## Task directions
Rewrite the lines below as a numbered list, omitting any blank lines.

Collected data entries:
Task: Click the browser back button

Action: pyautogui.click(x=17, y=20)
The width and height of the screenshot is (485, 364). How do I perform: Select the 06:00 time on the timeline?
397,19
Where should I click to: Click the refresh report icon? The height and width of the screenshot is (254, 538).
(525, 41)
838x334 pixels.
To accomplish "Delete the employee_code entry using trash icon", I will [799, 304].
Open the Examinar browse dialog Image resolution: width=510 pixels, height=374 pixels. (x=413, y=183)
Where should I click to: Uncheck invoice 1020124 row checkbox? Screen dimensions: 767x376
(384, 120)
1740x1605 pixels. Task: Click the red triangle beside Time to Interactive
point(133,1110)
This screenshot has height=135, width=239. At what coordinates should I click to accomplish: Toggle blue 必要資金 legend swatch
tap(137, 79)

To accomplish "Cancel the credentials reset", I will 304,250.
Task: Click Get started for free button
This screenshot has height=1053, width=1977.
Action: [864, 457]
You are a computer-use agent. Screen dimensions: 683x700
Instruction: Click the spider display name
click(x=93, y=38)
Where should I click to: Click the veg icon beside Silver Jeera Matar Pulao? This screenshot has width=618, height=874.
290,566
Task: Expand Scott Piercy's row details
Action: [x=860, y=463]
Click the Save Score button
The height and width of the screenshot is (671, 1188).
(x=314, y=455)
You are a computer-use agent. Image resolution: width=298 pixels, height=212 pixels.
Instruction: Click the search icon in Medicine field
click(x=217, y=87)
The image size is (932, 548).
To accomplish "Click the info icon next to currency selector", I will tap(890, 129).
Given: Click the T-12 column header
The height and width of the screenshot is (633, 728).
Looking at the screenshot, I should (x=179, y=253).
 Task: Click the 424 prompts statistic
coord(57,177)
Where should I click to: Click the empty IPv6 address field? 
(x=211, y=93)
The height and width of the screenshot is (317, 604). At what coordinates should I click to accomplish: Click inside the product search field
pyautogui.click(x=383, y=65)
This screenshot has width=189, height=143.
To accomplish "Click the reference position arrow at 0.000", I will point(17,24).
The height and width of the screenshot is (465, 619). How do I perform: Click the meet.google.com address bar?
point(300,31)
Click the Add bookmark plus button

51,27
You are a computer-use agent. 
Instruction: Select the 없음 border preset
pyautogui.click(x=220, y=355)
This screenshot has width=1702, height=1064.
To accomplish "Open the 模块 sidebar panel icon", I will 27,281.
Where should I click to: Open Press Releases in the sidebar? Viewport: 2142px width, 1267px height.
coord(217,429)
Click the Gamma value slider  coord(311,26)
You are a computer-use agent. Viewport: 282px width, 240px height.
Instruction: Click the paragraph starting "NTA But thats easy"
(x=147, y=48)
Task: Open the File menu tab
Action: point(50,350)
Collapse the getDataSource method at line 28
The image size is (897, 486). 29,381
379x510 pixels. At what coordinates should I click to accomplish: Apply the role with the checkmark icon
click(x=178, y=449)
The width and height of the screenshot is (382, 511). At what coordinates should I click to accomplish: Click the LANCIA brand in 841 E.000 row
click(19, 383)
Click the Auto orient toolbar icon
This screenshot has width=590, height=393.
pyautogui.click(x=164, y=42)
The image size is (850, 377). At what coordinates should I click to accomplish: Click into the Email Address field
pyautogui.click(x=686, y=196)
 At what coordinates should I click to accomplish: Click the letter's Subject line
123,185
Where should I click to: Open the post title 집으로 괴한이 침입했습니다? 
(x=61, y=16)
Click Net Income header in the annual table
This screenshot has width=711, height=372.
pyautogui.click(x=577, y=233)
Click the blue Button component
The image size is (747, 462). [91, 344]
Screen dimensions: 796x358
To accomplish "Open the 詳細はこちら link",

## Expected answer
1. Task: Click the browser back button
2. Action: pyautogui.click(x=17, y=20)
3. The width and height of the screenshot is (485, 364). How do I perform: Select the 06:00 time on the timeline?
4. 397,19
5. Where should I click to: Click the refresh report icon? The height and width of the screenshot is (254, 538).
6. (525, 41)
7. 838x334 pixels.
8. To accomplish "Delete the employee_code entry using trash icon", I will [799, 304].
9. Open the Examinar browse dialog Image resolution: width=510 pixels, height=374 pixels. (x=413, y=183)
10. Where should I click to: Uncheck invoice 1020124 row checkbox? Screen dimensions: 767x376
11. (384, 120)
12. 1740x1605 pixels. Task: Click the red triangle beside Time to Interactive
13. point(133,1110)
14. This screenshot has height=135, width=239. At what coordinates should I click to accomplish: Toggle blue 必要資金 legend swatch
15. tap(137, 79)
16. To accomplish "Cancel the credentials reset", I will 304,250.
17. Task: Click Get started for free button
18. This screenshot has height=1053, width=1977.
19. Action: [864, 457]
20. You are a computer-use agent. Screen dimensions: 683x700
21. Instruction: Click the spider display name
22. click(x=93, y=38)
23. Where should I click to: Click the veg icon beside Silver Jeera Matar Pulao? This screenshot has width=618, height=874.
24. 290,566
25. Task: Expand Scott Piercy's row details
26. Action: [x=860, y=463]
27. Click the Save Score button
28. The height and width of the screenshot is (671, 1188).
29. (x=314, y=455)
30. You are a computer-use agent. Image resolution: width=298 pixels, height=212 pixels.
31. Instruction: Click the search icon in Medicine field
32. click(x=217, y=87)
33. The image size is (932, 548).
34. To accomplish "Click the info icon next to currency selector", I will tap(890, 129).
35. Given: Click the T-12 column header
36. The height and width of the screenshot is (633, 728).
37. Looking at the screenshot, I should (x=179, y=253).
38.  Task: Click the 424 prompts statistic
39. coord(57,177)
40. Where should I click to: Click the empty IPv6 address field? 
41. (x=211, y=93)
42. The height and width of the screenshot is (317, 604). At what coordinates should I click to accomplish: Click inside the product search field
43. pyautogui.click(x=383, y=65)
44. This screenshot has width=189, height=143.
45. To accomplish "Click the reference position arrow at 0.000", I will point(17,24).
46. The height and width of the screenshot is (465, 619). How do I perform: Click the meet.google.com address bar?
47. point(300,31)
48. Click the Add bookmark plus button
49. 51,27
50. You are a computer-use agent. 
51. Instruction: Select the 없음 border preset
52. pyautogui.click(x=220, y=355)
53. This screenshot has width=1702, height=1064.
54. To accomplish "Open the 模块 sidebar panel icon", I will 27,281.
55. Where should I click to: Open Press Releases in the sidebar? Viewport: 2142px width, 1267px height.
56. coord(217,429)
57. Click the Gamma value slider  coord(311,26)
58. You are a computer-use agent. Viewport: 282px width, 240px height.
59. Instruction: Click the paragraph starting "NTA But thats easy"
60. (x=147, y=48)
61. Task: Open the File menu tab
62. Action: point(50,350)
63. Collapse the getDataSource method at line 28
64. The image size is (897, 486). 29,381
65. 379x510 pixels. At what coordinates should I click to accomplish: Apply the role with the checkmark icon
66. click(x=178, y=449)
67. The width and height of the screenshot is (382, 511). At what coordinates should I click to accomplish: Click the LANCIA brand in 841 E.000 row
68. click(19, 383)
69. Click the Auto orient toolbar icon
70. This screenshot has width=590, height=393.
71. pyautogui.click(x=164, y=42)
72. The image size is (850, 377). At what coordinates should I click to accomplish: Click into the Email Address field
73. pyautogui.click(x=686, y=196)
74.  At what coordinates should I click to accomplish: Click the letter's Subject line
75. 123,185
76. Where should I click to: Open the post title 집으로 괴한이 침입했습니다? 
77. (x=61, y=16)
78. Click Net Income header in the annual table
79. This screenshot has width=711, height=372.
80. pyautogui.click(x=577, y=233)
81. Click the blue Button component
82. The image size is (747, 462). [91, 344]
83. Screen dimensions: 796x358
84. To accomplish "Open the 詳細はこちら link",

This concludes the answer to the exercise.